▸ TASK BRIEF: Write the line that contains "I Love Sex Doll (1312, 1000)" and each one after it, word for word, ending with the final line of the data.

Items listed in a dataset:
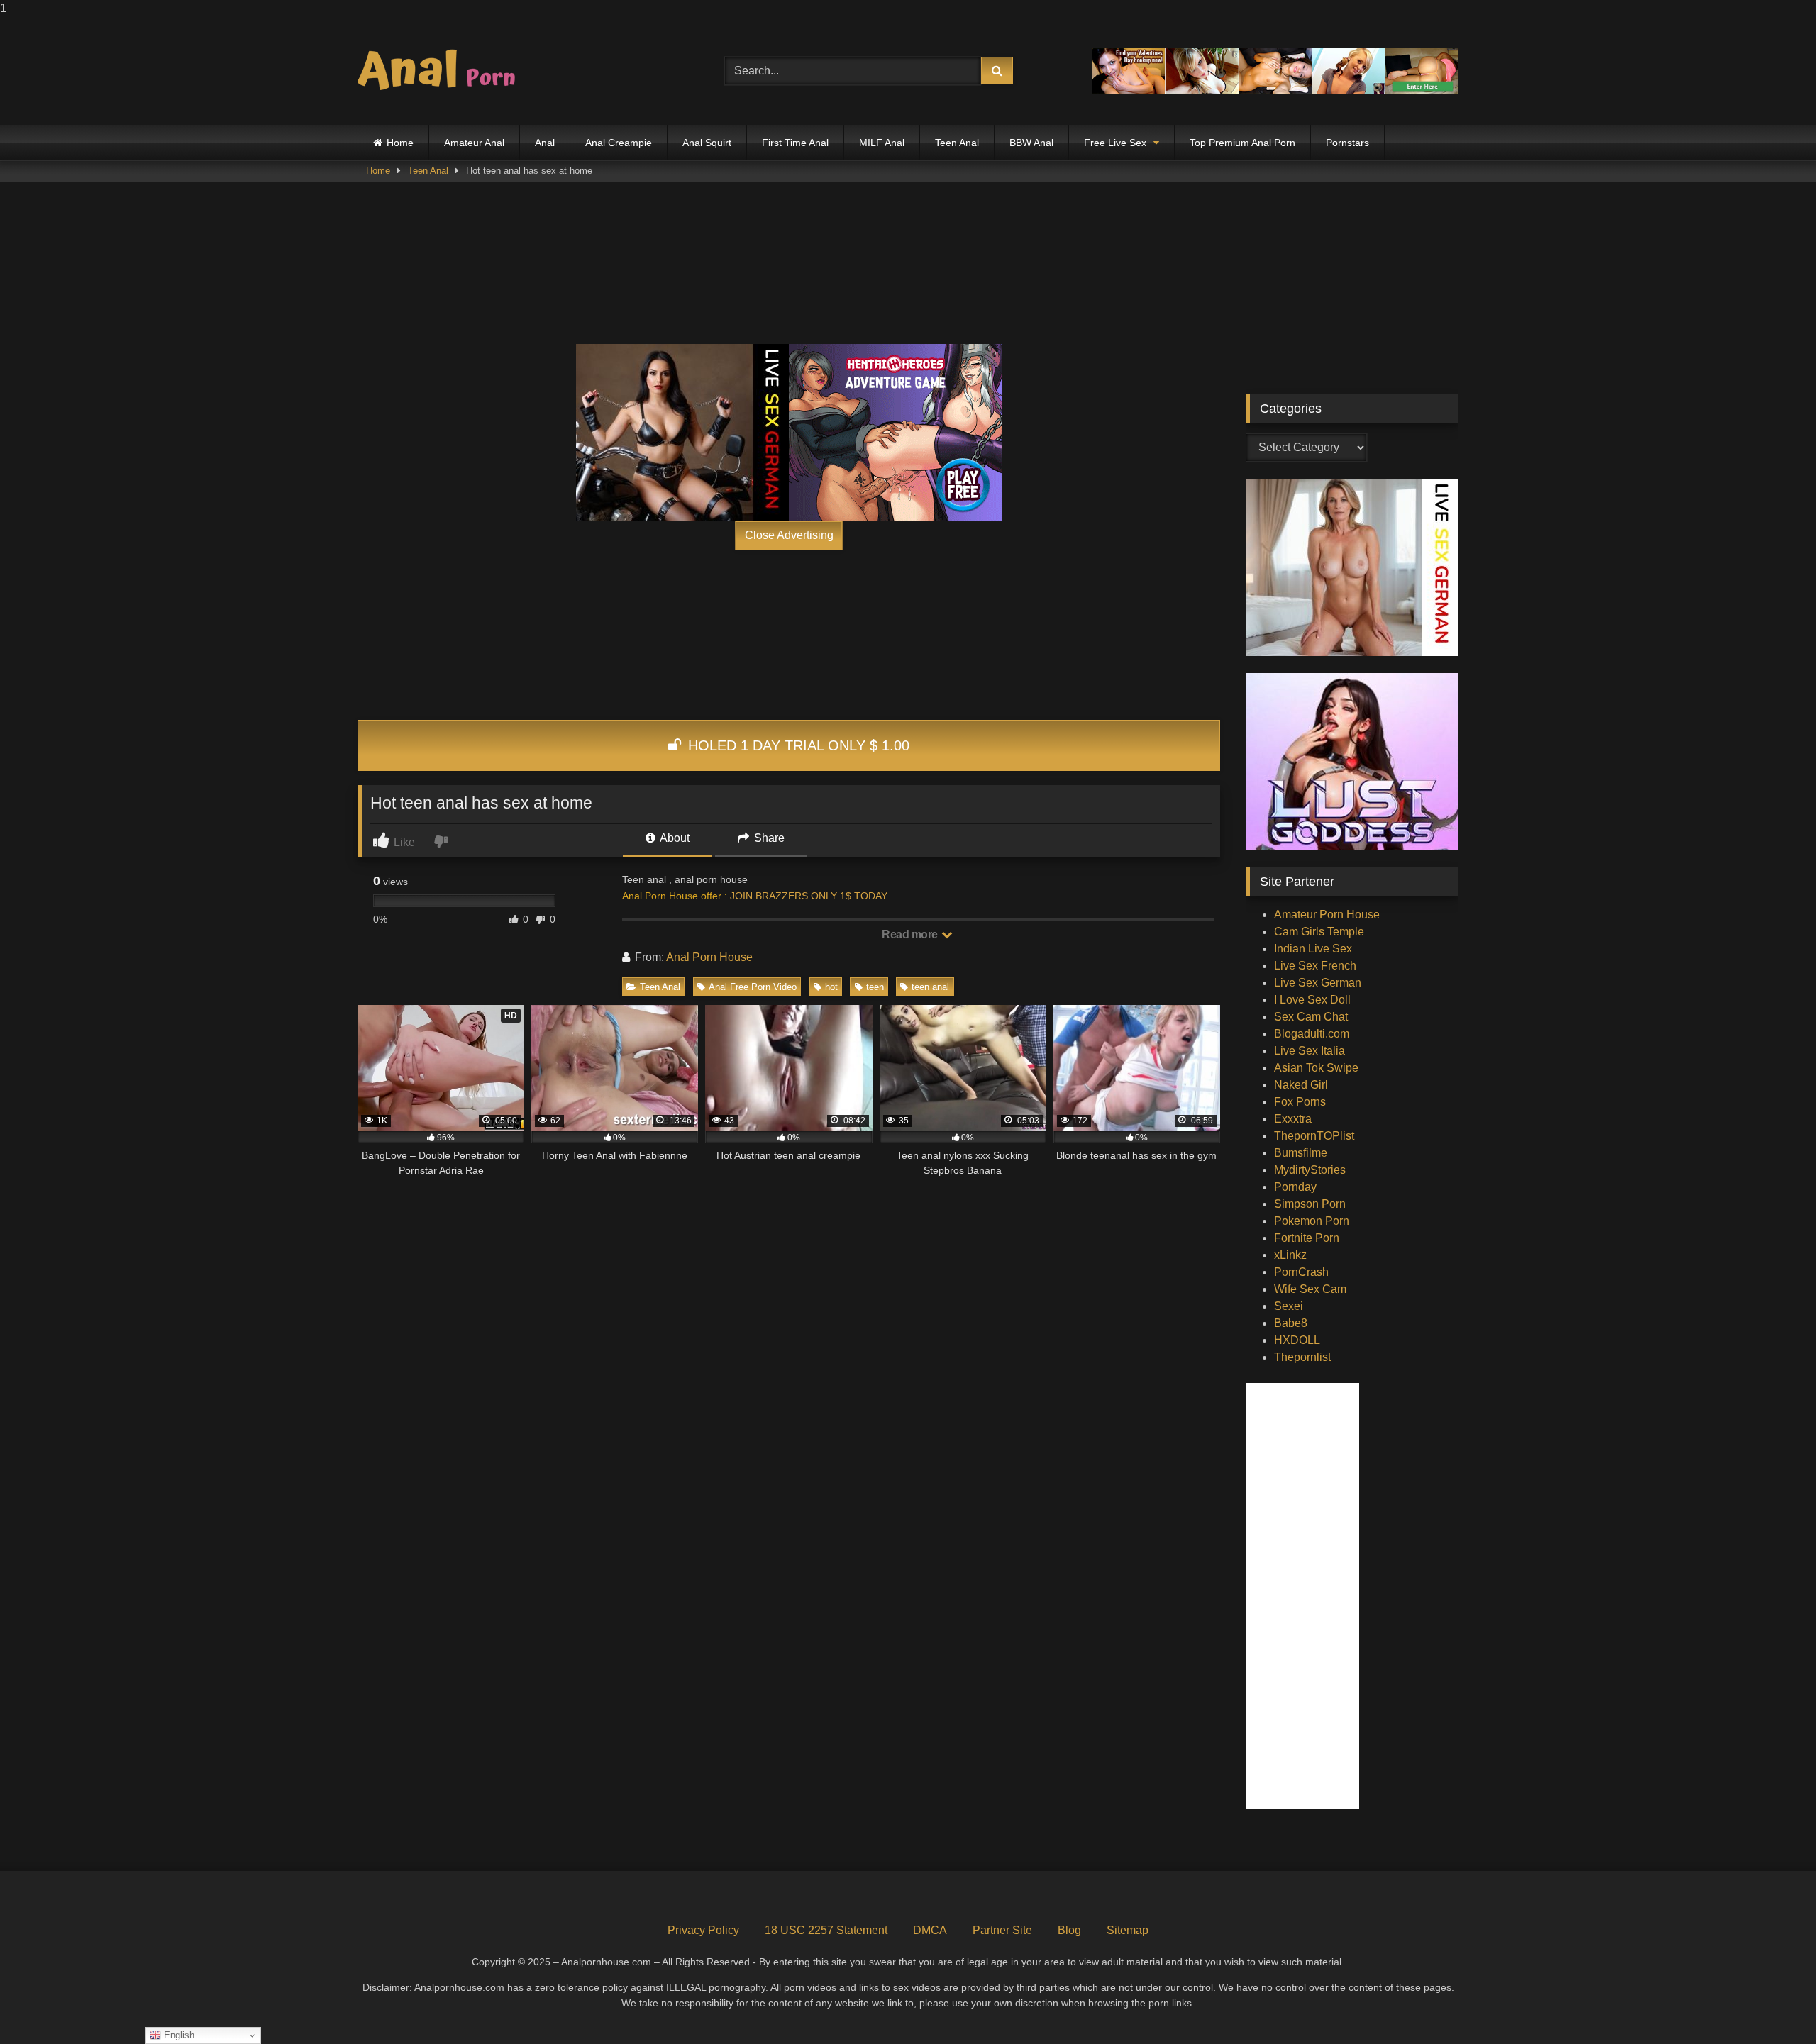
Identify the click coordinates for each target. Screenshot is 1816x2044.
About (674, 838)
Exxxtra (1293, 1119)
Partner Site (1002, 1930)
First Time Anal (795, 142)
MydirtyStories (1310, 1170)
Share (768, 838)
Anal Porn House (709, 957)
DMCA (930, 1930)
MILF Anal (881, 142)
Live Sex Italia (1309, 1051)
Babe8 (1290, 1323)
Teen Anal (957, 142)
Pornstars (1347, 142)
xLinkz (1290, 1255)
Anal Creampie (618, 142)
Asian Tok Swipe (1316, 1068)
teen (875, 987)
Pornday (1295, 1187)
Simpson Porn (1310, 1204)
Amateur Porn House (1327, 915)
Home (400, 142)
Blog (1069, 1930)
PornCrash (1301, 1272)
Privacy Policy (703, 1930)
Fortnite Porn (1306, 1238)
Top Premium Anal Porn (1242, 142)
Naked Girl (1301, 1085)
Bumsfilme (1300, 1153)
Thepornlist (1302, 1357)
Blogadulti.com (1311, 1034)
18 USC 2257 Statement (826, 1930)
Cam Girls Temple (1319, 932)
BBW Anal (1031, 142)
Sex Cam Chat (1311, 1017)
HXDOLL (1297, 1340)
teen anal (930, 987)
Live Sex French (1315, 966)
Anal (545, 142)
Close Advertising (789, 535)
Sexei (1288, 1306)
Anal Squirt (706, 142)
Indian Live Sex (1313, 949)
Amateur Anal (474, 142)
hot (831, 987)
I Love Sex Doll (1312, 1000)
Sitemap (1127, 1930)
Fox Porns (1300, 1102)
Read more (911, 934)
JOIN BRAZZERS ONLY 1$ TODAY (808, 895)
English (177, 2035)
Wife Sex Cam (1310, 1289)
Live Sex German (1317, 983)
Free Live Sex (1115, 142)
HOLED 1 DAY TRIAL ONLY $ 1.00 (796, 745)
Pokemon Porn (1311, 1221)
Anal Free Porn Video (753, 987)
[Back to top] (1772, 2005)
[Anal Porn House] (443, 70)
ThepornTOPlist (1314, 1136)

▸ ANSWER TO THIS EXERCISE:
I Love Sex Doll (1312, 1000)
Sitemap (1127, 1930)
Fox Porns (1300, 1102)
Read more (911, 934)
JOIN BRAZZERS ONLY 1$ TODAY (808, 895)
English (177, 2035)
Wife Sex Cam (1310, 1289)
Live Sex German (1317, 983)
Free Live Sex (1115, 142)
HOLED 1 DAY TRIAL ONLY $ 1.00 (796, 745)
Pokemon Porn (1311, 1221)
Anal Free Porn Video (753, 987)
[Back to top] (1772, 2005)
[Anal Porn House] (443, 70)
ThepornTOPlist (1314, 1136)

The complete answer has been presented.